__EXERCISE DESCRIPTION__
Beginning with the first entry, print all the records exactly.

*** Opening of SOURCE MATERIAL ***

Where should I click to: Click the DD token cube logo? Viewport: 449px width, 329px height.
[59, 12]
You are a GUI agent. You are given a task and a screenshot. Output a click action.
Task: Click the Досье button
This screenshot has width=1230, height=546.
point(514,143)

*** Close of SOURCE MATERIAL ***

__OUTPUT OF THE EXERCISE__
Where should I click to: Click the DD token cube logo? Viewport: 449px width, 329px height.
[59, 12]
You are a GUI agent. You are given a task and a screenshot. Output a click action.
Task: Click the Досье button
This screenshot has width=1230, height=546.
point(514,143)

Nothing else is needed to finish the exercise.